*Problem*:
Output the listing starting at the line containing "The width and height of the screenshot is (417, 367)." and ending at the line containing "Action: click(x=19, y=255)" as a two-column CSV with the columns request and answer. Give one row per request, with each value in a single quoted field and line breaks replaced by spaces.

(Text and element pointing records)
** begin **
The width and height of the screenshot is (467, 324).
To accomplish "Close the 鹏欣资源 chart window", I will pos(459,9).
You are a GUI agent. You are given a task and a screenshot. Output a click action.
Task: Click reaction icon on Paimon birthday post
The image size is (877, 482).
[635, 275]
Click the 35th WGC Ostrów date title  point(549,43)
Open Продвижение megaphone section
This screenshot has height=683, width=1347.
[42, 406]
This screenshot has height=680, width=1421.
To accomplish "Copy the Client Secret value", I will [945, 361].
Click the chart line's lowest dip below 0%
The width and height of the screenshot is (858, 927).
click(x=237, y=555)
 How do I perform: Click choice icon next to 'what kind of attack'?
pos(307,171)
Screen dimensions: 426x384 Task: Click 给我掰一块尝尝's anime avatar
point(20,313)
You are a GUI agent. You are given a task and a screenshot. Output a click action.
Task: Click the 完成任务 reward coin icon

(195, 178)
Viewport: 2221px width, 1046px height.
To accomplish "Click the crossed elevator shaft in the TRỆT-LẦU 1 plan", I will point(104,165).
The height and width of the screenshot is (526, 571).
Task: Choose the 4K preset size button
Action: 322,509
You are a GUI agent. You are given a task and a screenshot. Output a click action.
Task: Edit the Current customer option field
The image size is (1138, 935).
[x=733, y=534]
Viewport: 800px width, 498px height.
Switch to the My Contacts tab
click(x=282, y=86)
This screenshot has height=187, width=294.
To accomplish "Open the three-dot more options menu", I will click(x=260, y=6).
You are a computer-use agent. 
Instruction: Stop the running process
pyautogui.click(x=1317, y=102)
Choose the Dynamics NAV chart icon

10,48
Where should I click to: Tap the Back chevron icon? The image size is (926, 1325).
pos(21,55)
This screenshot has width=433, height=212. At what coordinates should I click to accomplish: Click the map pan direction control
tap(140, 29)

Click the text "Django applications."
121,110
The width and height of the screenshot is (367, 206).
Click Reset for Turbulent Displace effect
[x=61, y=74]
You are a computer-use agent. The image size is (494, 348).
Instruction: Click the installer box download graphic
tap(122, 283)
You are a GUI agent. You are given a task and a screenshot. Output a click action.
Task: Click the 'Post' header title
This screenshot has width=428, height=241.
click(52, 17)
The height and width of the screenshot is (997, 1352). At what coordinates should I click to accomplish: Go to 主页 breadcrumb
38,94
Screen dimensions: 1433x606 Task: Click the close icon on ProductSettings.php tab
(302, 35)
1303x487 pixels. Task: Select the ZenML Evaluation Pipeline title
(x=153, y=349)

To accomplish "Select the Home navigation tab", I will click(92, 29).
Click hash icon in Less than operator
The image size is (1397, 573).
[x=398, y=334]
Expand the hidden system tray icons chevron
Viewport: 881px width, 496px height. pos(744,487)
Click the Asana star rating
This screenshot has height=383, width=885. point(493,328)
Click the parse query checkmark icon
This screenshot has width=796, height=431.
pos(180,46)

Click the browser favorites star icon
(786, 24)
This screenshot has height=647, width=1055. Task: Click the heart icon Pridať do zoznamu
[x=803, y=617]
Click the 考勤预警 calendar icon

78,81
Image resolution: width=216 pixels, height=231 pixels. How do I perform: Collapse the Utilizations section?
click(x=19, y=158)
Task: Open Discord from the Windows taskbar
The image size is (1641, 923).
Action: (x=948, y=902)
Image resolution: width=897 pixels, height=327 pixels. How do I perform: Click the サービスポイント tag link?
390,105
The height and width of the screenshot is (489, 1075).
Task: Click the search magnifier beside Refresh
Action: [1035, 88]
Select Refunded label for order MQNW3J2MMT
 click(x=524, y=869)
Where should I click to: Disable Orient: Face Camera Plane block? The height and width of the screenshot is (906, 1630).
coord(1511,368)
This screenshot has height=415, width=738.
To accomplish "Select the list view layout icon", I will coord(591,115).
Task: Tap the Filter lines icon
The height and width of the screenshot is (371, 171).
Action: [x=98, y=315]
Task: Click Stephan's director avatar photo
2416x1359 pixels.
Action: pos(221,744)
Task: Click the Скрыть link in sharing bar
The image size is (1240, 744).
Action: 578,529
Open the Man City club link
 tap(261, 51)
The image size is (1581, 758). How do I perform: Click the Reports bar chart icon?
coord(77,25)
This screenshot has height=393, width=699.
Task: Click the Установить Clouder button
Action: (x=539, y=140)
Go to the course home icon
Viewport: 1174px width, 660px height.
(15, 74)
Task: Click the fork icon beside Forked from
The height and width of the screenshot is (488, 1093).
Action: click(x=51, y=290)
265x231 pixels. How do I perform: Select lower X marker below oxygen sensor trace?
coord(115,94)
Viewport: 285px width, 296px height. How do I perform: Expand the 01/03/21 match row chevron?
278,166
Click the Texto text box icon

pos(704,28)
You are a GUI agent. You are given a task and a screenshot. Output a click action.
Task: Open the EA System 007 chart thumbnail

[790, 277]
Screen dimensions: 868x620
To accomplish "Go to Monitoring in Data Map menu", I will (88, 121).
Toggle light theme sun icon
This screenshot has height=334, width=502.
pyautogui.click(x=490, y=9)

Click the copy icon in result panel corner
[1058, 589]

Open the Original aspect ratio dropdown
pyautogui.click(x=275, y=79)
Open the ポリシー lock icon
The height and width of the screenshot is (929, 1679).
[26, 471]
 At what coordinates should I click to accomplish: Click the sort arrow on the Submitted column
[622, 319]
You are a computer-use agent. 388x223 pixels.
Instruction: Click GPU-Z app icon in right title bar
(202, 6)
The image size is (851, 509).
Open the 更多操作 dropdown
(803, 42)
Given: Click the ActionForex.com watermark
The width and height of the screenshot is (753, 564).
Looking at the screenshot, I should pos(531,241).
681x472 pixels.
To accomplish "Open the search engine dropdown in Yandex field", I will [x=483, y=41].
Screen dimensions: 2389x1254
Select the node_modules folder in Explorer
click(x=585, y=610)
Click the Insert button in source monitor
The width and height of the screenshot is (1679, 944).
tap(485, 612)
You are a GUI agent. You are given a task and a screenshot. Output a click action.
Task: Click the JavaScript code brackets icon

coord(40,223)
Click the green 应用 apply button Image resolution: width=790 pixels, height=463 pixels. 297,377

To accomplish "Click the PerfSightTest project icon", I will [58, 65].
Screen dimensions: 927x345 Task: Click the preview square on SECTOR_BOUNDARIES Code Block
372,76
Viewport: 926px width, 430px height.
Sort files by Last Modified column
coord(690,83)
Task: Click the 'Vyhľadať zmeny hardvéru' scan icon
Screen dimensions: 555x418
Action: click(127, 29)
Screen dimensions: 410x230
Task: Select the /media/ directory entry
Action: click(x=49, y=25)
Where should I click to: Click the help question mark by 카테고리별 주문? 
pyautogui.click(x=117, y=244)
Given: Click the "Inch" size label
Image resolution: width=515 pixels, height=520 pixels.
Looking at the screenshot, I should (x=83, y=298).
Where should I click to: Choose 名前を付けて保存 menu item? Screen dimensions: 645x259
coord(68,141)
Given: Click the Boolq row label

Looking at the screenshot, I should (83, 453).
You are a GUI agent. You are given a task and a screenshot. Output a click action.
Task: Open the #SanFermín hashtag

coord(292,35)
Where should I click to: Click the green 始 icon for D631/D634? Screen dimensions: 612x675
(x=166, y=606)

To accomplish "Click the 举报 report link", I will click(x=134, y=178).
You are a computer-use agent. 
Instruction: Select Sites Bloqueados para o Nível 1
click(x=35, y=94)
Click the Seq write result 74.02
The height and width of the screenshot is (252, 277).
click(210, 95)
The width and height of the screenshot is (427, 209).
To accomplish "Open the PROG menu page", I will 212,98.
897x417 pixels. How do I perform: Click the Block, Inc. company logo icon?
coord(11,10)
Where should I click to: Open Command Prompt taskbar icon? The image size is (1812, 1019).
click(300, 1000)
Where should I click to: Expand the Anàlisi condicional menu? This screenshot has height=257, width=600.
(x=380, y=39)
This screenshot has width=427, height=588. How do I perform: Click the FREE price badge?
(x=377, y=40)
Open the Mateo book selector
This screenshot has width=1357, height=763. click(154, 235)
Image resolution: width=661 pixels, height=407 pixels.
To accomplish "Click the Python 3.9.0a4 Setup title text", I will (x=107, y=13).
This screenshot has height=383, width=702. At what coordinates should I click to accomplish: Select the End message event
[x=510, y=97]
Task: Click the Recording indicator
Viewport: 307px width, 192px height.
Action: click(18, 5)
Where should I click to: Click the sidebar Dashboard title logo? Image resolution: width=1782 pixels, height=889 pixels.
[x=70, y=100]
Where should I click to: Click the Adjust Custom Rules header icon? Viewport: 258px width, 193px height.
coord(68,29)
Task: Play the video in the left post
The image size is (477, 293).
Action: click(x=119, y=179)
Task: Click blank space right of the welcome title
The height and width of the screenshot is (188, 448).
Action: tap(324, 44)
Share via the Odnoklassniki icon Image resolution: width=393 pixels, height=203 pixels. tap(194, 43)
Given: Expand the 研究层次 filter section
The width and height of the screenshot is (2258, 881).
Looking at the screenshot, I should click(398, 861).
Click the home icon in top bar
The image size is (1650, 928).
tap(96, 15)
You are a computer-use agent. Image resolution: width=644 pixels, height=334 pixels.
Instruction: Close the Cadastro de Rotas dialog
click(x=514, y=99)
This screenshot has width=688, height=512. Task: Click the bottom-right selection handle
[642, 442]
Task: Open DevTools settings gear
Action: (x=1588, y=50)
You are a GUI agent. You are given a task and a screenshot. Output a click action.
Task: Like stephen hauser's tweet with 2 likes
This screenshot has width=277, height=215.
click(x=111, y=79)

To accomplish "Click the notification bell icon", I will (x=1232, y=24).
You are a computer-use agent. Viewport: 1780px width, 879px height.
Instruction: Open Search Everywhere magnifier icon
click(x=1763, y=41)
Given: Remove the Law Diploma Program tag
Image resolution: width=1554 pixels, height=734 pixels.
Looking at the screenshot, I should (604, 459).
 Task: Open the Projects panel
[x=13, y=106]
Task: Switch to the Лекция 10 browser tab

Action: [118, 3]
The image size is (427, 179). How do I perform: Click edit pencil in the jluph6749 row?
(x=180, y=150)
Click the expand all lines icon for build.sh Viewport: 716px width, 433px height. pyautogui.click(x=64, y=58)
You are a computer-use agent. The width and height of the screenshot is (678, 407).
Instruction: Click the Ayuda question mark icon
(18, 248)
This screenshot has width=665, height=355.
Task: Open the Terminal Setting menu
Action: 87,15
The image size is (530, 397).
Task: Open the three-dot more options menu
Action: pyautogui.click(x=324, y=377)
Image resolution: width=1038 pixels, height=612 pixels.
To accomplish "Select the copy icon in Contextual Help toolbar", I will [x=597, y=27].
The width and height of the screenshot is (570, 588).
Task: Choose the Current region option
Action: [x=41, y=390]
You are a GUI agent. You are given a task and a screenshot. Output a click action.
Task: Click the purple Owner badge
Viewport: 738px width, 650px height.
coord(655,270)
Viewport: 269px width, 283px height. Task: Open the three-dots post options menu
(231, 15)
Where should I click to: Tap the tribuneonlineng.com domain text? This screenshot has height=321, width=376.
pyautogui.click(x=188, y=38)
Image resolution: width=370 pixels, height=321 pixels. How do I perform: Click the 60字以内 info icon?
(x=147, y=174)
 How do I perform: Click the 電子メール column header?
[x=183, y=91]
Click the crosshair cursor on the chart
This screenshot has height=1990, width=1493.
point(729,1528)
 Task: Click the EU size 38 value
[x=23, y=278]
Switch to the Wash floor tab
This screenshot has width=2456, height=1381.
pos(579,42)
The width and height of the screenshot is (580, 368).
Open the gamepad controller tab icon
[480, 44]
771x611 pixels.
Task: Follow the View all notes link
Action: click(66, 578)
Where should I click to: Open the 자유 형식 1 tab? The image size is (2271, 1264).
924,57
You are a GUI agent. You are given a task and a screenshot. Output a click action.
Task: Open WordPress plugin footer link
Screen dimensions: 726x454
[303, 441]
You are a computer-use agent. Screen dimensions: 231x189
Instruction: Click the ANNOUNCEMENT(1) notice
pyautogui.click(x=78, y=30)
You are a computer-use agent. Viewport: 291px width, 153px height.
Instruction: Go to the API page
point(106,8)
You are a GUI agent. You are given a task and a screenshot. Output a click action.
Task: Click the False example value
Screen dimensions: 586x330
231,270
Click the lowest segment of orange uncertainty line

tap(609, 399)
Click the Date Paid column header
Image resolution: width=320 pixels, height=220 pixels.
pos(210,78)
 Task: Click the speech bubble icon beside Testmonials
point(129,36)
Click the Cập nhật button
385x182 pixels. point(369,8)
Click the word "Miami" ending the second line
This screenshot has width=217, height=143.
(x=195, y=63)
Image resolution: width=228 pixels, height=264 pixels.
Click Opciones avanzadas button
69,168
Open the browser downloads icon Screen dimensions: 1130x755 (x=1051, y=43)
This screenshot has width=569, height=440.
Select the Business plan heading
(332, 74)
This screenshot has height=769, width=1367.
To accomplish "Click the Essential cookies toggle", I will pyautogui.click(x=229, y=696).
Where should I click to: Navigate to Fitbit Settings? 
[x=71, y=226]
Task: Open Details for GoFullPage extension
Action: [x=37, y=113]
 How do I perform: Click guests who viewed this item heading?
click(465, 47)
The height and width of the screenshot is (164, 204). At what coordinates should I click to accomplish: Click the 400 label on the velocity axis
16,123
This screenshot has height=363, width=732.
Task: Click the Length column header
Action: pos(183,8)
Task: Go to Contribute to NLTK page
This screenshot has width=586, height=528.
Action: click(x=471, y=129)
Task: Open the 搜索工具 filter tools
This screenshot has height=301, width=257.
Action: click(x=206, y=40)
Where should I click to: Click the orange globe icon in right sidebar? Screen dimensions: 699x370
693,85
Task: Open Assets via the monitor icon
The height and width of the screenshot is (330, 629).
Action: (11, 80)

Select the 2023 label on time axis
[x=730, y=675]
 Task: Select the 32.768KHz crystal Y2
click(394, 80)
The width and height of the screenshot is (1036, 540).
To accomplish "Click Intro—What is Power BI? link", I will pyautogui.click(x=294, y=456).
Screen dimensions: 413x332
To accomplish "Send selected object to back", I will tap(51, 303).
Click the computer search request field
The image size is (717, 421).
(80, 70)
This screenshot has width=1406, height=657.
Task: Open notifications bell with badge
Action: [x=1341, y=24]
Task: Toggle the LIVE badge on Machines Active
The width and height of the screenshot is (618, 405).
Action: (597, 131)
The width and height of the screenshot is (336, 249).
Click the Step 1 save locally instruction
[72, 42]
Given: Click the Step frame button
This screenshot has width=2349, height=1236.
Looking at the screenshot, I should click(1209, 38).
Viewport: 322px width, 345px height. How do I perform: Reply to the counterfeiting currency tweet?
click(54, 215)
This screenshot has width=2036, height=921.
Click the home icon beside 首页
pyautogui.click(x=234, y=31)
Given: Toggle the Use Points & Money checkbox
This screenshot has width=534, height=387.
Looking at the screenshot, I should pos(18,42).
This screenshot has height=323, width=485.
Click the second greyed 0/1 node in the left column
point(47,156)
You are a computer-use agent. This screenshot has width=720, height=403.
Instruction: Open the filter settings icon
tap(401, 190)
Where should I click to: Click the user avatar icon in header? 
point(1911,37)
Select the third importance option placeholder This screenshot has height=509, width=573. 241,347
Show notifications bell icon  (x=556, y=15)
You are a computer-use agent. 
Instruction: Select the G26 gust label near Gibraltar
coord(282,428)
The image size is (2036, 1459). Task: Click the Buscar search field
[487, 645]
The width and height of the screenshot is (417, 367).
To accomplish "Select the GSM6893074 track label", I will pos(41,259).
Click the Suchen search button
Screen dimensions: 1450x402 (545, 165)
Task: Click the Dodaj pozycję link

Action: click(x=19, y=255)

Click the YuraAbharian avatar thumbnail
** end **
*Result of the exercise*:
request,answer
"The width and height of the screenshot is (417, 367). To accomplish ""Select the GSM6893074 track label"",","I will pos(41,259)."
"Click the Suchen search button","Screen dimensions: 1450x402 (545, 165)"
"Task: Click the Dodaj pozycję link","Action: click(x=19, y=255)"